| Buster Crabbe almost gets electrocuted in Flash Gordon. [click photo for larger version] |
Later, in Chapter Eight, a third triangle is added to the mix, as the portly Prince Barin (Richard Alexander), the rightful heir to Mongo—his father was killed by Ming and he himself banished—admits his love for Aura to Flash! It all happens during a crazy sword duel: Ming had guaranteed freedom and the choice of a bride to the victor, and Barin, disguised under a black hood, fights his best friend in order to win the woman he loves, or, should he lose, to meet his own death wish and be put out of his "misery." Aura further troubles the triangle by surreptitiously helping Flash fight a dreaded Orangopoid (another one of Ming’s tests—actually, a guy in a monkey suit with a rhinoceros horn on his head). Disobeying her father’s wishes, Aura attacks the creature, launching a spear into the all-too-vulnerable white spot along its neck. This subtle form of patricide—going against the law of the father—will play out in the rest of the narrative as Aura will move from loving Flash to finally loving Barin and reforming her bad-girl ways.

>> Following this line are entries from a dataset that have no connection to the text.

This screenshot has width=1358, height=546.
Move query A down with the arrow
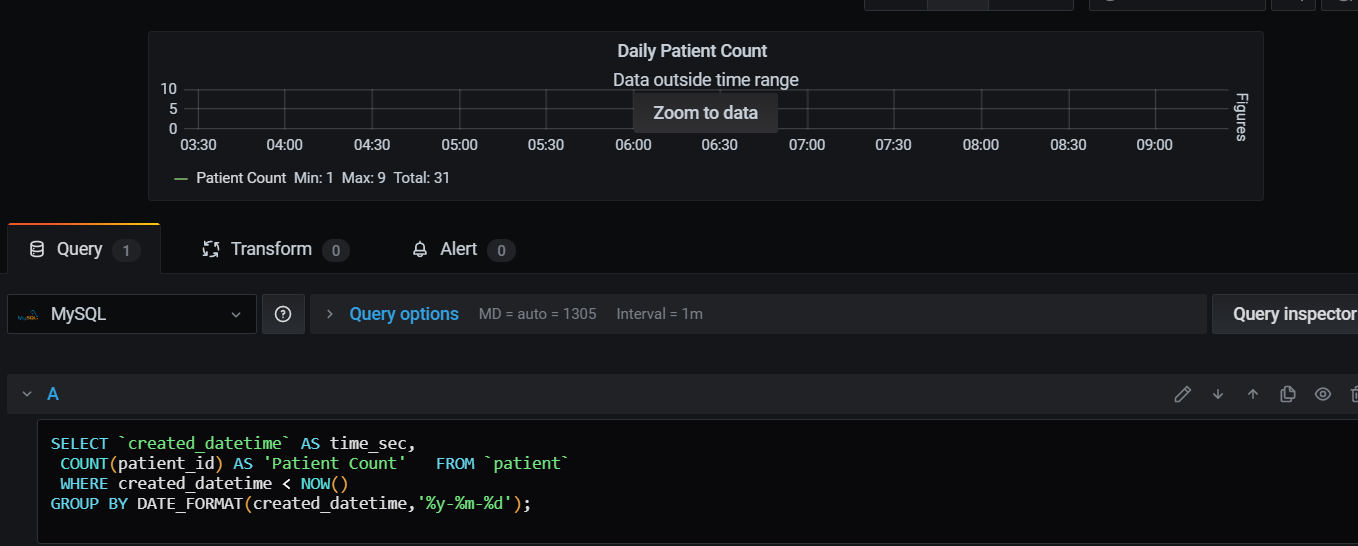(1218, 394)
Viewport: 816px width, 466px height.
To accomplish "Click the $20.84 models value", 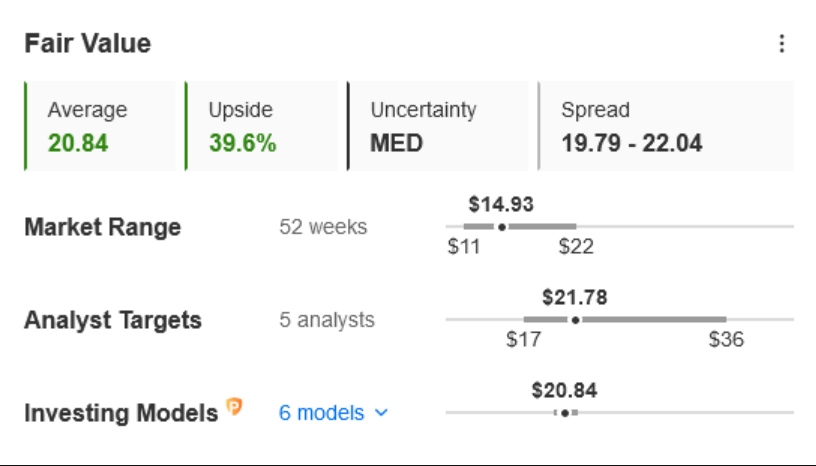I will [565, 391].
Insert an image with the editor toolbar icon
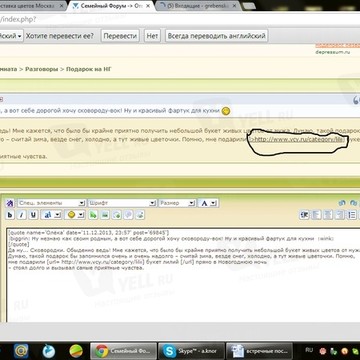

But it’s not just these complex love triangles that make this such a great serial. It’s much more than that. Larry "Buster" Crabbe is wonderful as Flash Gordon. Unlike the bourbon-soaked flab of so many other serial heroes (check out Columbia’s Batman and Robin [1949] for the greater-gut look), Crabbe actually is a comics-super-hero come to life. A former Olympic swimming champion, the bare-chested, bleached-hair Crabbe is resilient, strong and vulnerable. He also possesses the star-quality of a Douglas Fairbanks: he has the athletic verve, pep, and most importantly sincerity of the earlier star. Never once is Crabbe’s tongue in his cheek, never once does he hold himself above the story’s world. Instead, Crabbe makes the fantastic real. We believe that he can fly a spaceship, we believe that the perils he fights against are real, and most importantly, we believe in him, as the embodiment of Alex Raymond’s character.

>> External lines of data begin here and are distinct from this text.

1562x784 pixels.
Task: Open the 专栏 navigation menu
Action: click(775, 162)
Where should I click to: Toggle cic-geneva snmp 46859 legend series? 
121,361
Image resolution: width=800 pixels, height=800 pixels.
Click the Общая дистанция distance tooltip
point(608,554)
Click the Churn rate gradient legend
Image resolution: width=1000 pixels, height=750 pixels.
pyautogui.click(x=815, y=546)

| Charles Middleton as Ming the Merciless in Flash Gordon. [click photo for larger version] |
Meahwhile, Jean Rogers, as Flash's girlfriend Dale Arden, is one of the most endearing heroines in the history of serials, even if she had an annoying habit of passing out from fright. She certainly looks absolutely fabulous in a tight two-piece outfit that exposes her bare midriff and emphasizes her breasts. Rogers is a fragile creature who the villains delight in terrorizing. In one scene, King Vultan (before he becomes Flash's ally) threatens her with a bear. She screams and presses back against a wall, her stomach sucked in so that her ribs stick out and her breasts practically pop through her brassiere. She breathes deeper and deeper, practically hyperventilating as King Vultan closes in on her, his eyes crazed.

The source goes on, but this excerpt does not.